Exercise goal: Return the listing lines below word for word, beginning at the line that contains "Expand the Балан 3+006 tree node" and stopping after the line that contains "Open the Refactor menu 729x468 pixels.". Omit the pictures from your answer.

Given records:
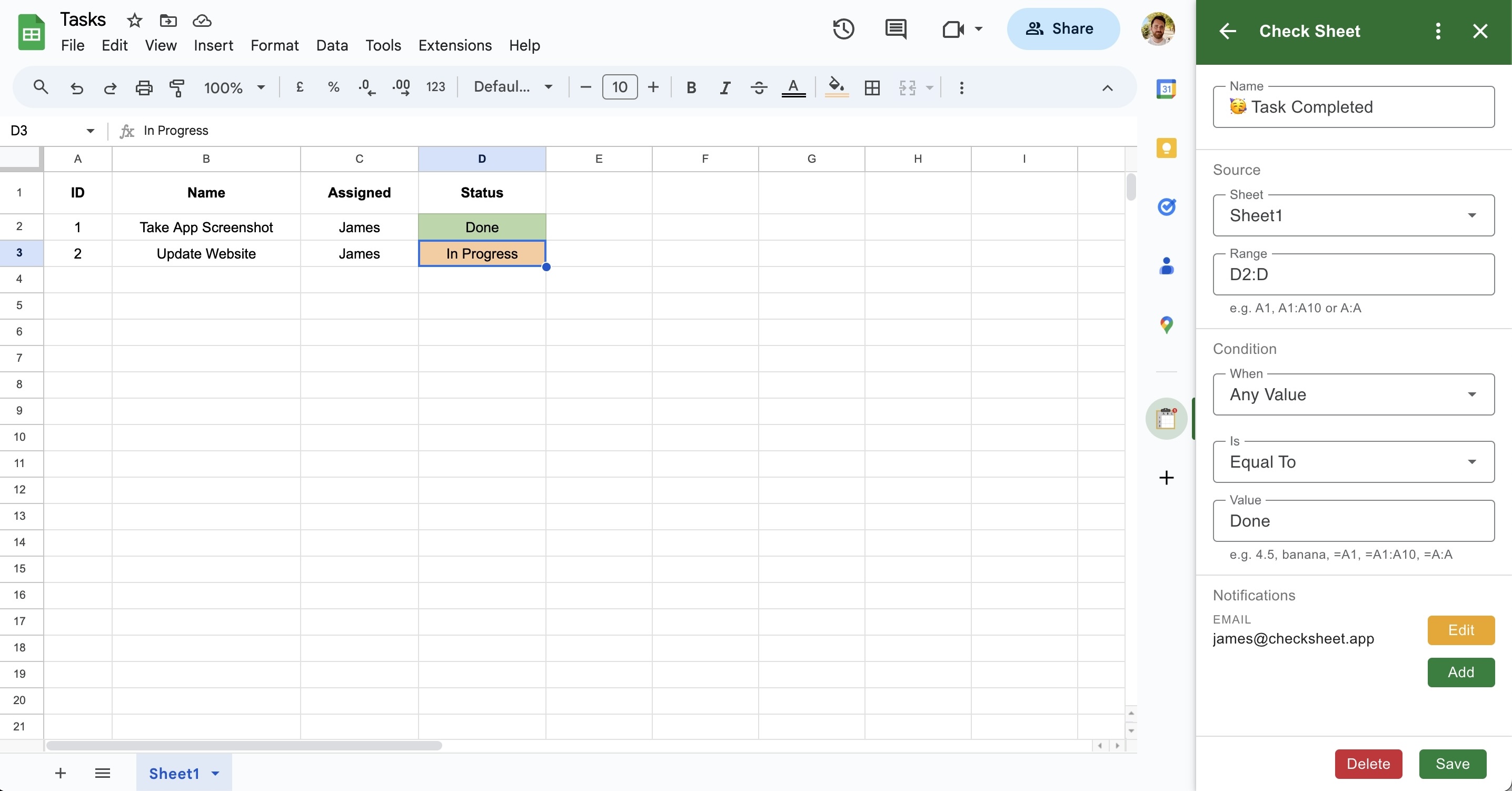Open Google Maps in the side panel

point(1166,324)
---
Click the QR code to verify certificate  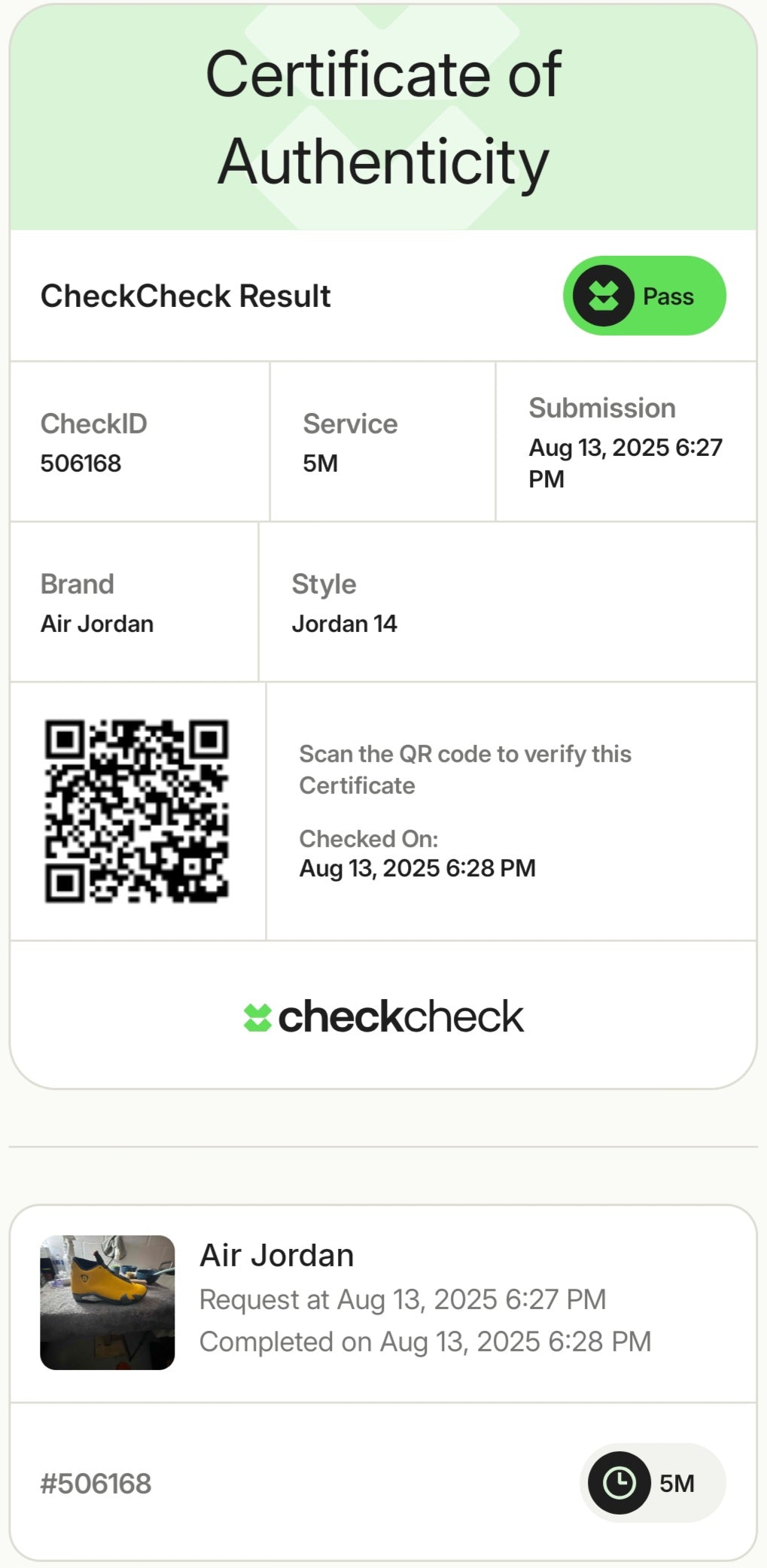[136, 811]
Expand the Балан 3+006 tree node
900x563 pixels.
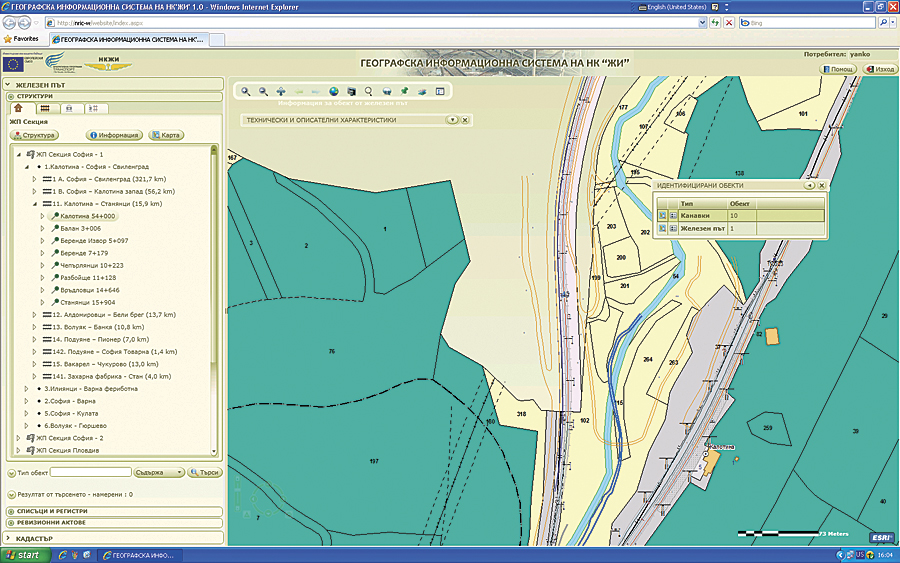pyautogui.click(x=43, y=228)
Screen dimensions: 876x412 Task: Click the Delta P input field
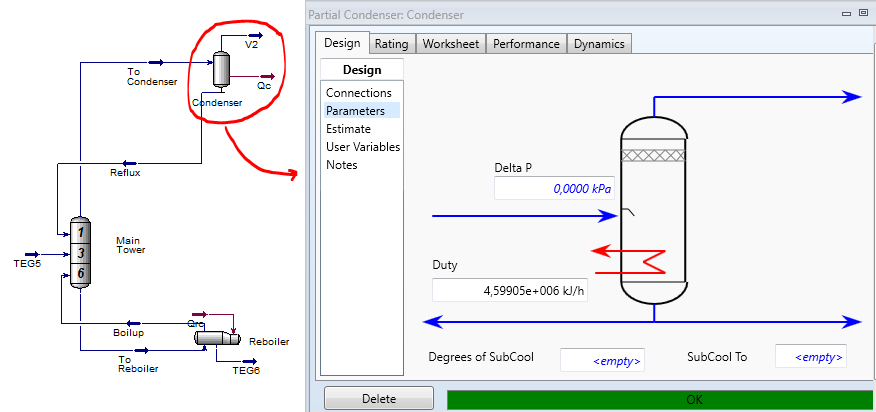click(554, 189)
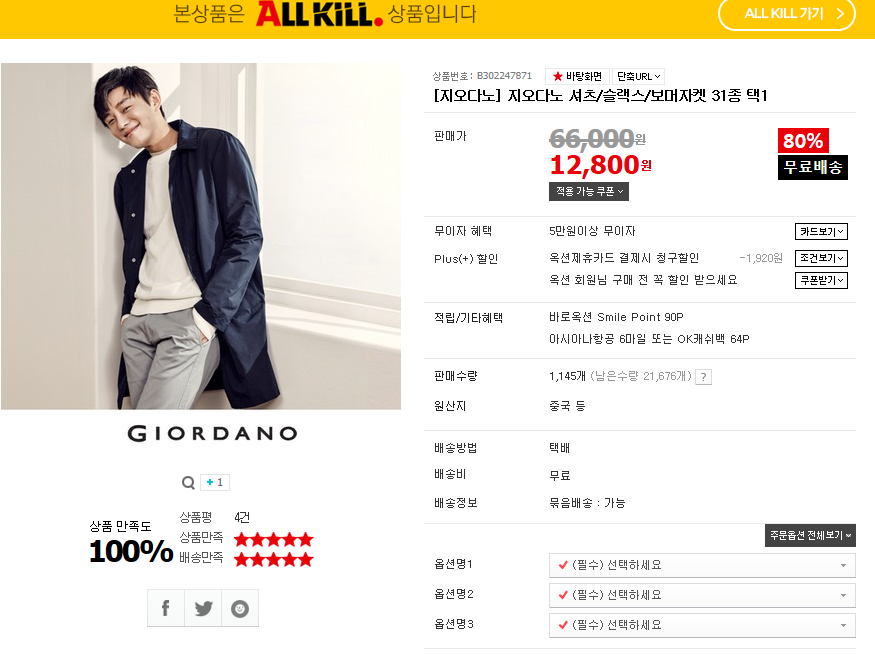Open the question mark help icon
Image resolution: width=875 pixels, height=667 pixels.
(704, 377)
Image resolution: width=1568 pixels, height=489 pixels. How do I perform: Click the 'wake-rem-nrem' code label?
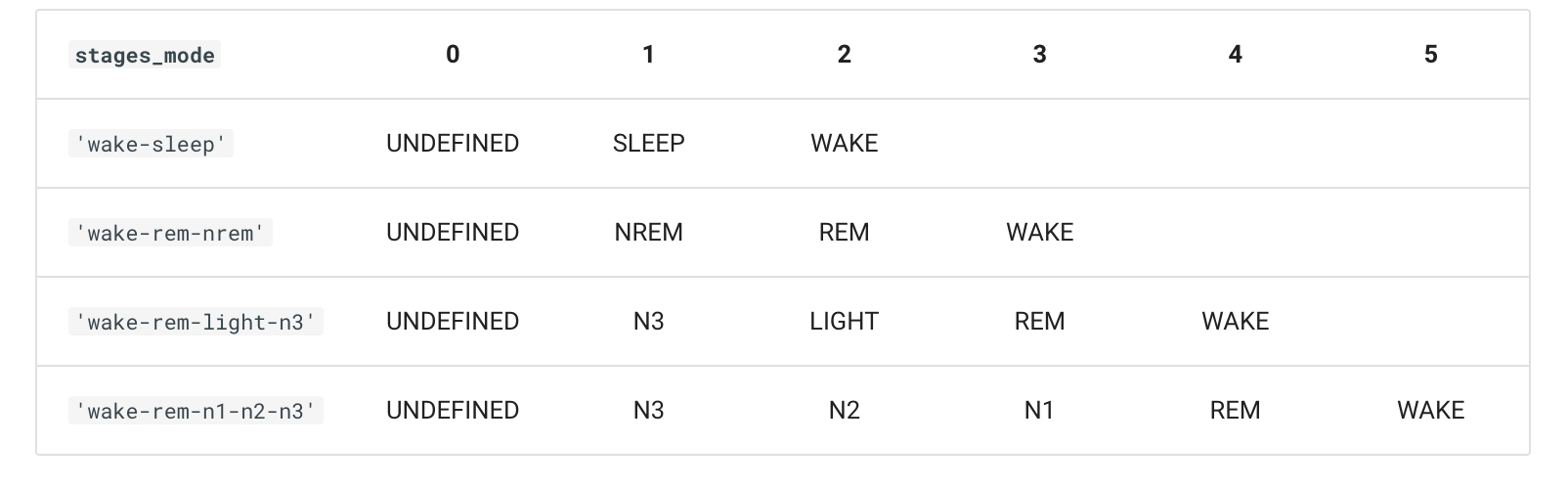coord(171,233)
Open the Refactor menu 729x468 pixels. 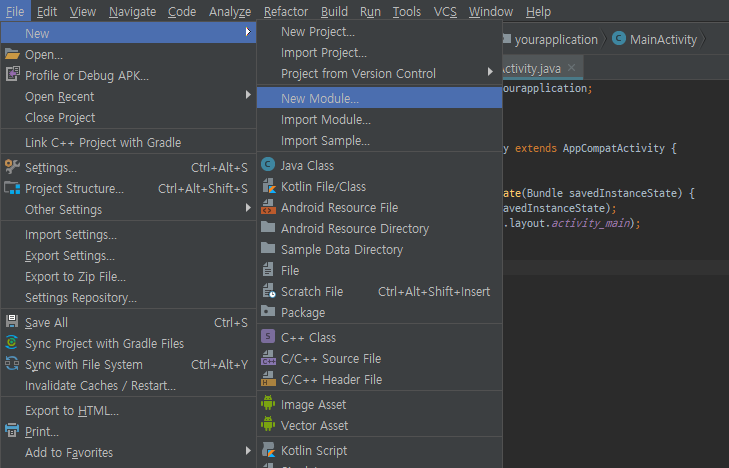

Solution:
Expand the Балан 3+006 tree node
900x563 pixels.
pyautogui.click(x=43, y=228)
Screen dimensions: 876x412 Task: Click the Delta P input field
click(554, 189)
Open the question mark help icon
Image resolution: width=875 pixels, height=667 pixels.
(704, 377)
Image resolution: width=1568 pixels, height=489 pixels. How do I perform: Click the 'wake-rem-nrem' code label?
coord(171,233)
Open the Refactor menu 729x468 pixels. 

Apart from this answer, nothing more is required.